An exact transcription of the listing, without its images, is what the answer must contain.

Top of Material for the task

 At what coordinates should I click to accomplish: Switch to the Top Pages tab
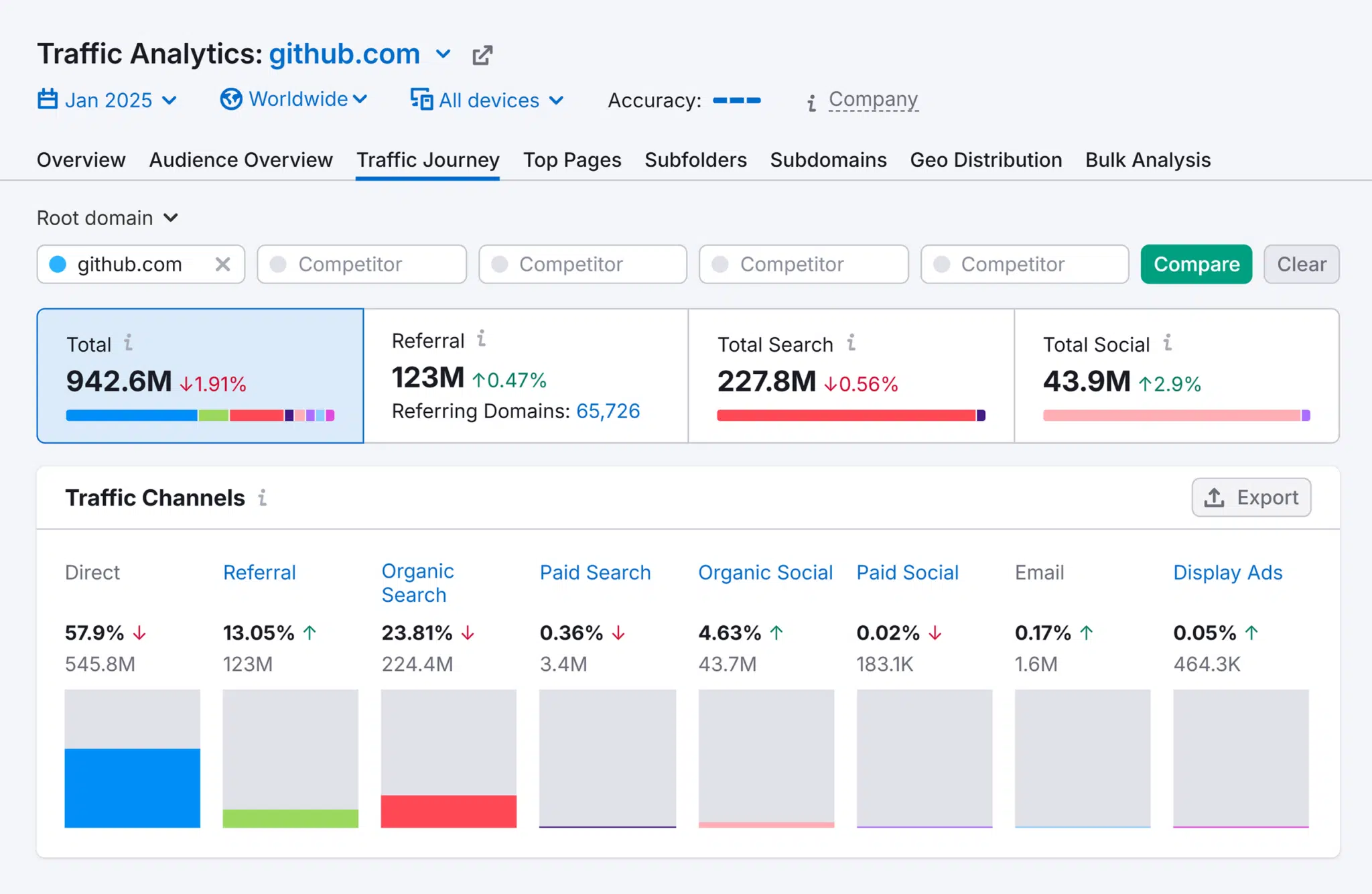573,159
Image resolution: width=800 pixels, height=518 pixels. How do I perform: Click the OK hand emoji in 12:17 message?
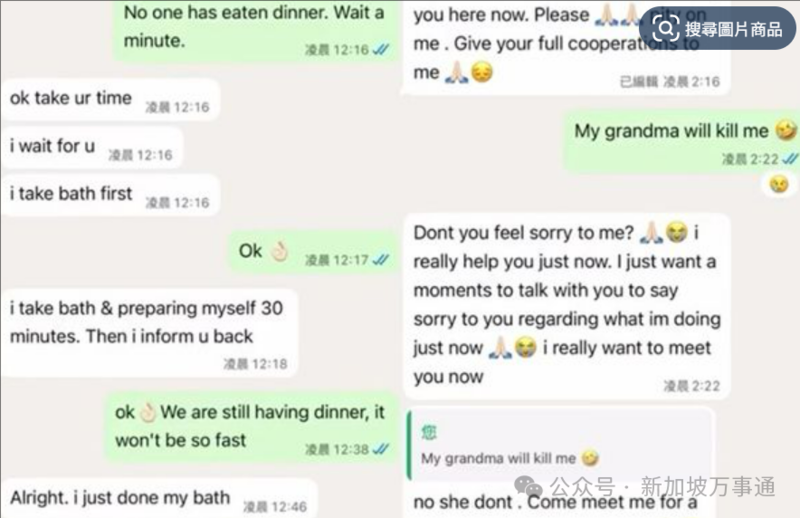[280, 251]
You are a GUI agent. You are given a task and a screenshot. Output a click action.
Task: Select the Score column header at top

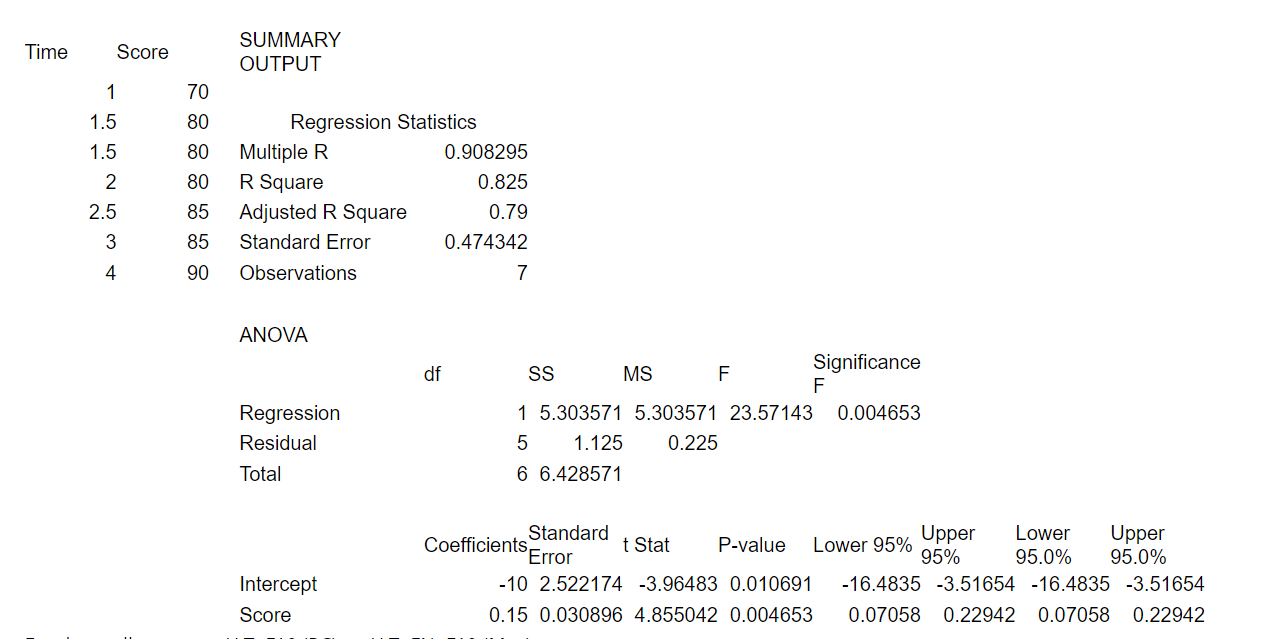(x=142, y=52)
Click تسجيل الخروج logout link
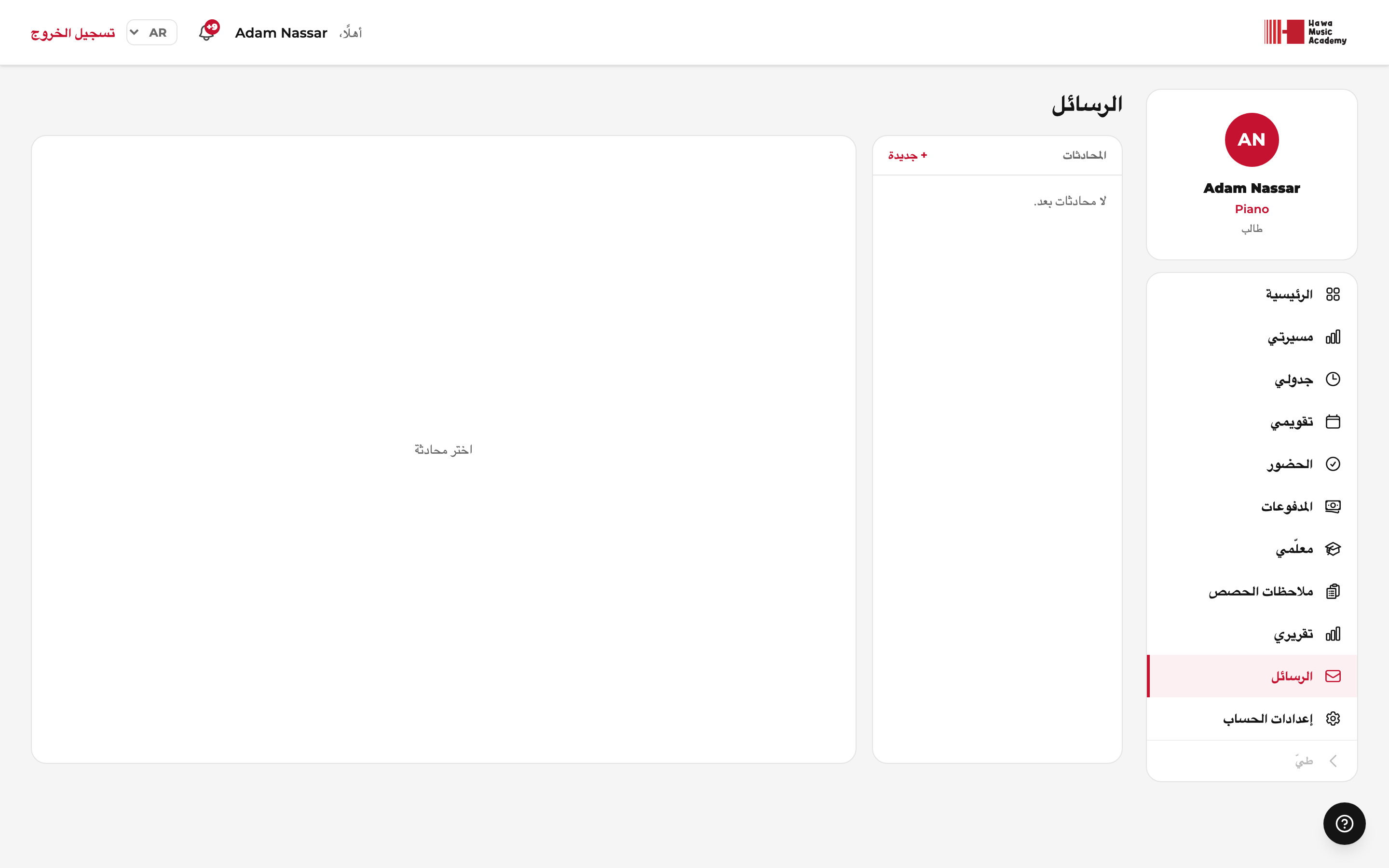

Bottom of Material for the task

→ **Finished exercise**:
 At what coordinates should I click to accomplish: Switch to the Top Pages tab
573,159
Image resolution: width=800 pixels, height=518 pixels. How do I perform: Click the OK hand emoji in 12:17 message?
[280, 251]
You are a GUI agent. You are given a task and a screenshot. Output a click action.
Task: Select the Score column header at top

(x=142, y=52)
Click تسجيل الخروج logout link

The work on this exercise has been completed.